[Records drawn from a dataset]
=== Section Start ===

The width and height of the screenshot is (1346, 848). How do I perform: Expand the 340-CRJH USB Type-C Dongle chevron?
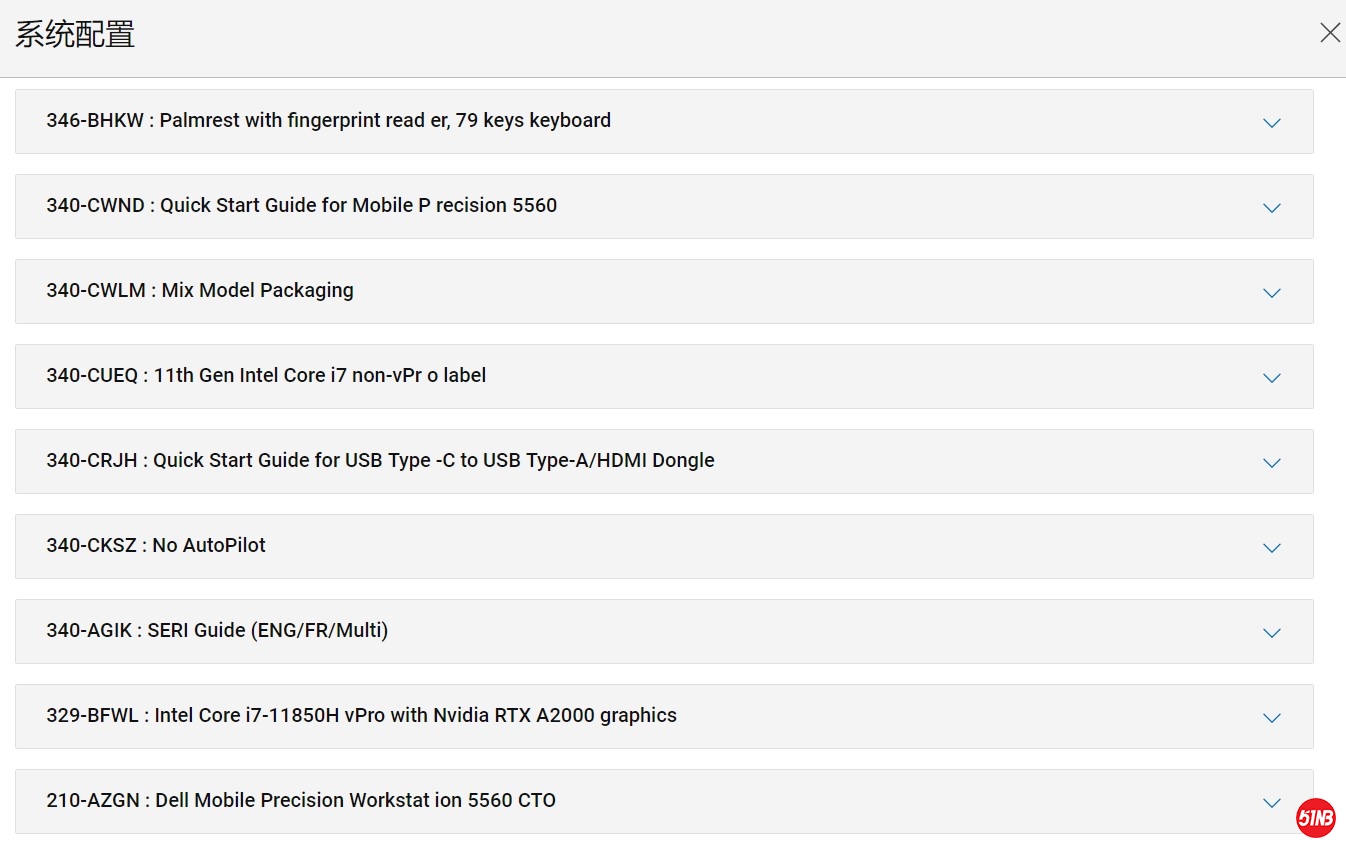[x=1271, y=463]
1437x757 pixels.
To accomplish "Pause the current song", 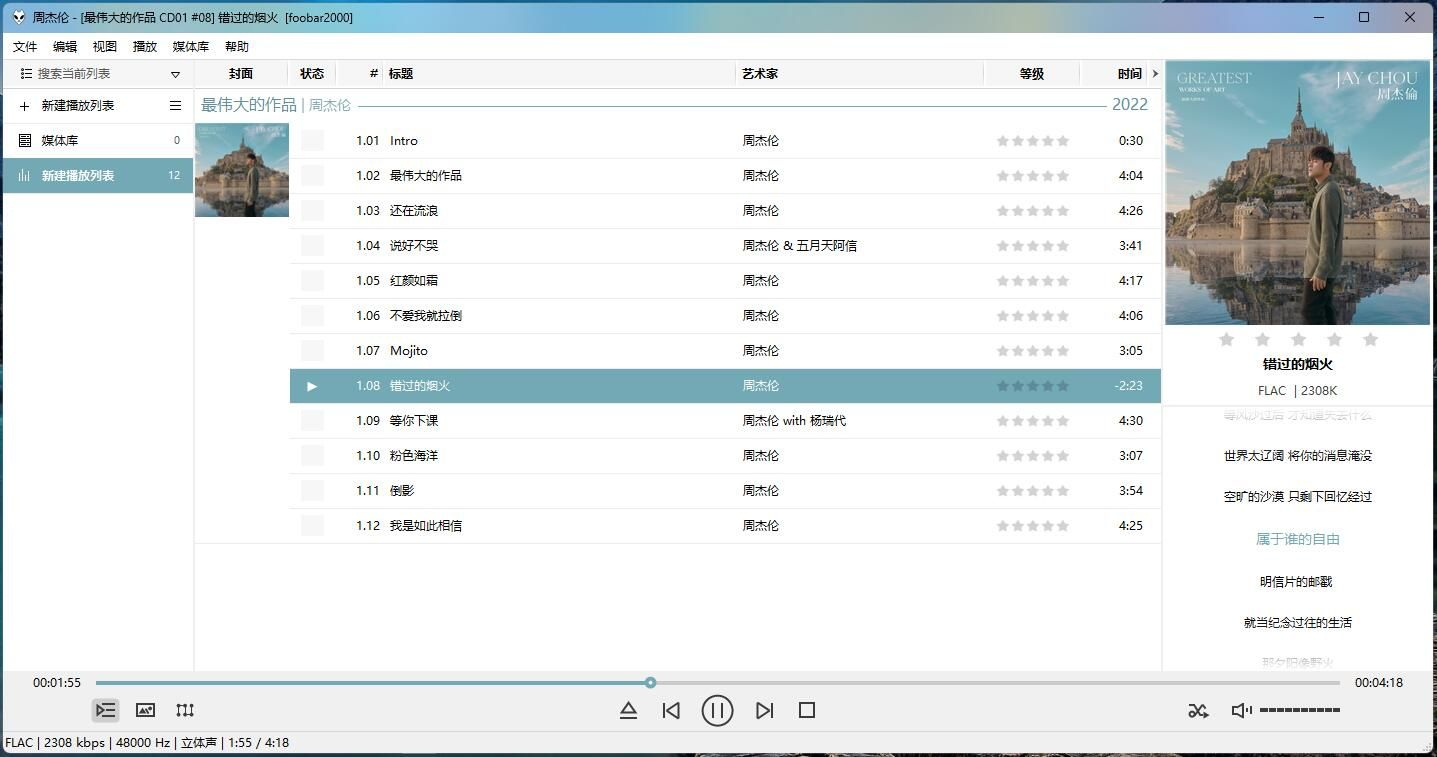I will [x=717, y=710].

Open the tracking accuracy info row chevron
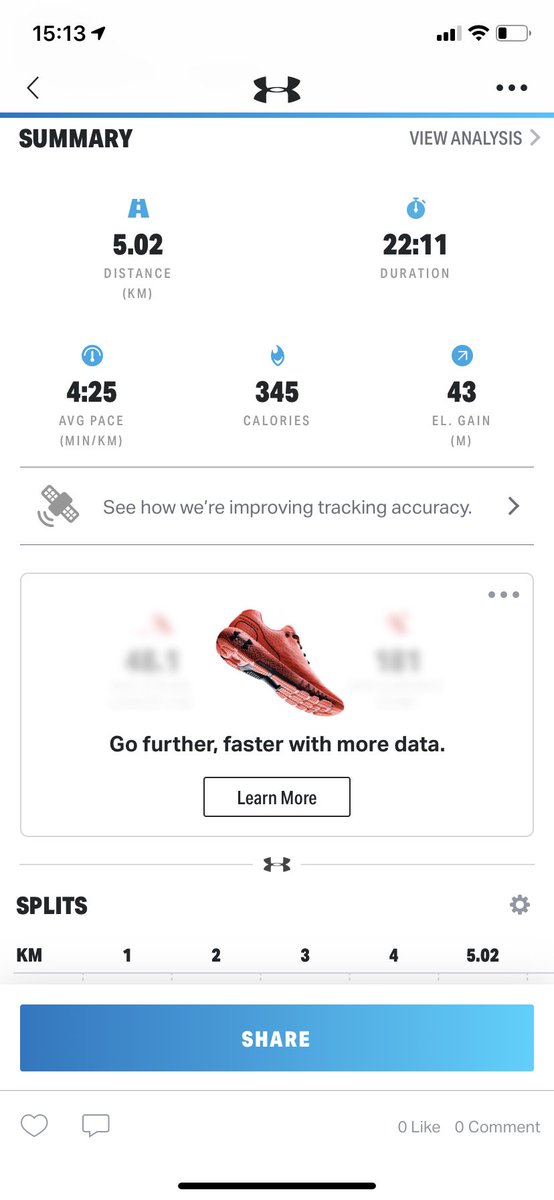513,506
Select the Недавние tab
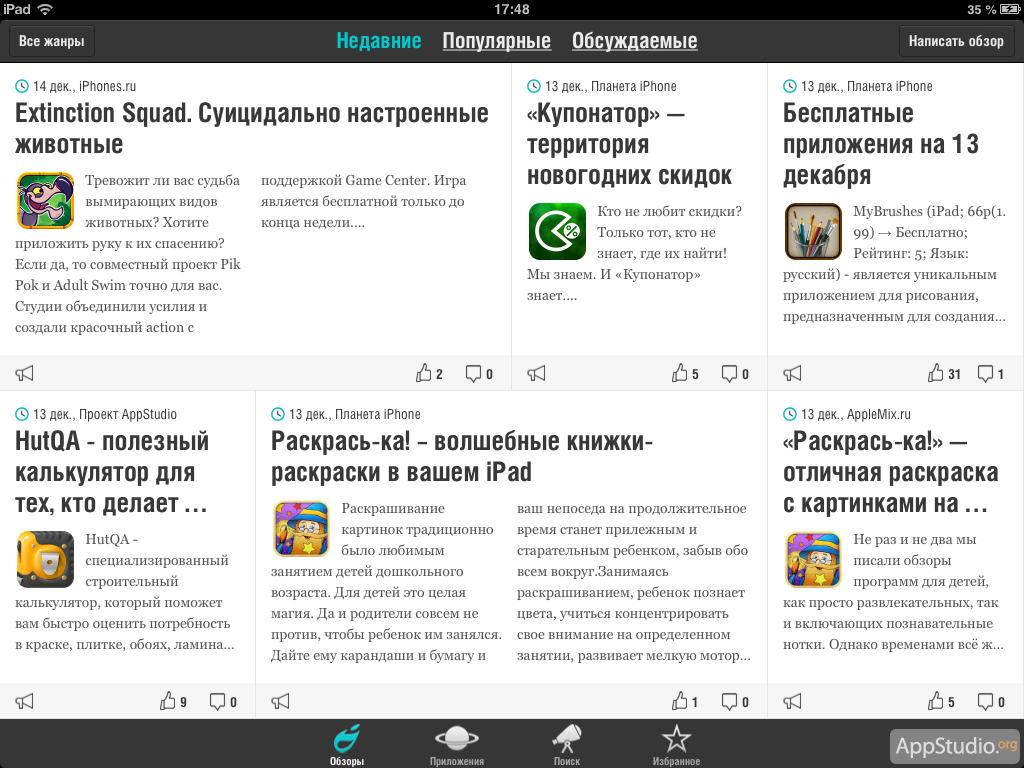Image resolution: width=1024 pixels, height=768 pixels. [378, 42]
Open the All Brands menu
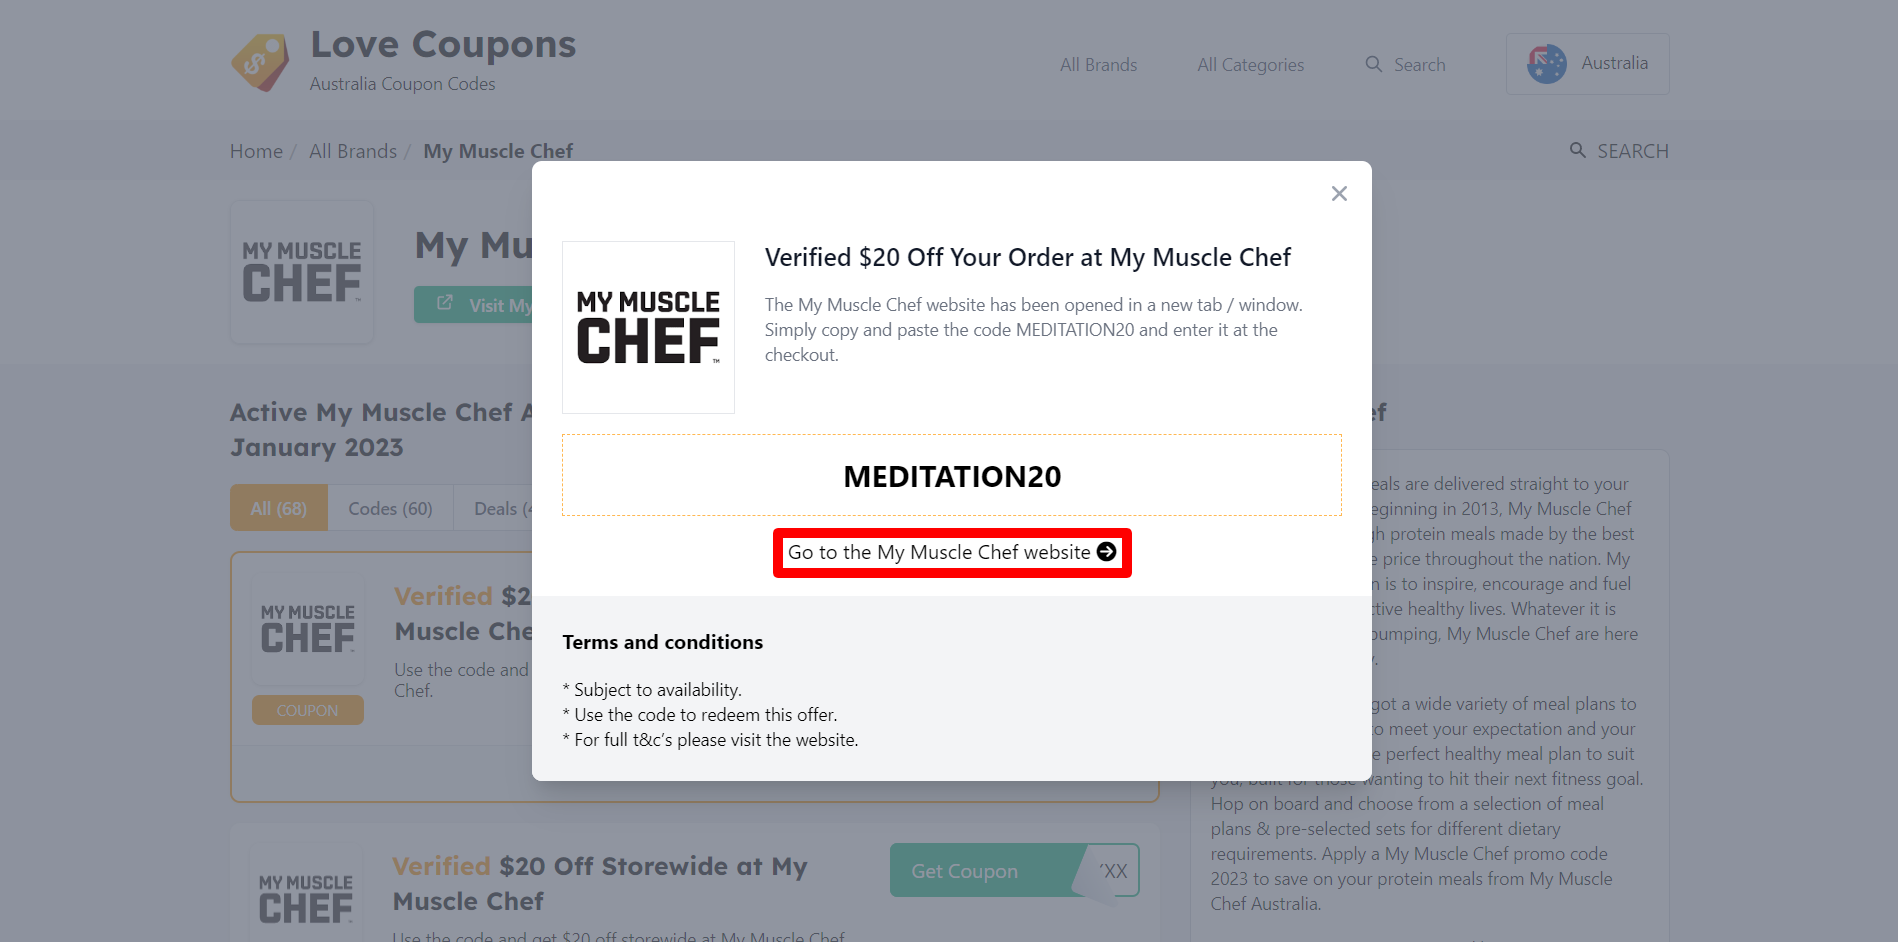 point(1097,64)
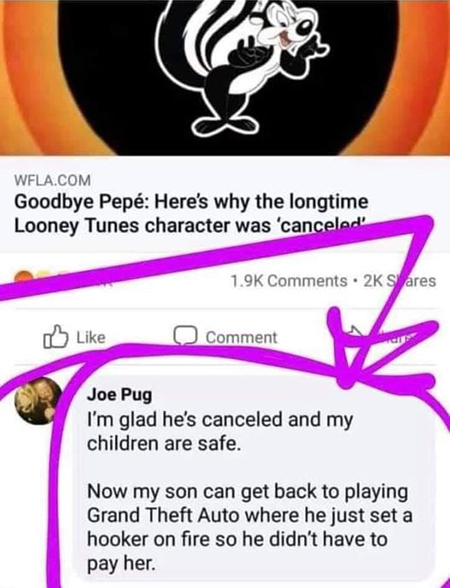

=== Section End ===

▸ **WHAT YOU WILL DO**: Above are the records. Copy exactly, and only, the lines from the line containing "Open the tracking accuracy info row chevron" through the last one, omitting any pictures.

▸ **YOUR RESPONSE**:
Open the tracking accuracy info row chevron
513,506
Select the Недавние tab
Image resolution: width=1024 pixels, height=768 pixels. [378, 42]
Open the All Brands menu
 point(1097,64)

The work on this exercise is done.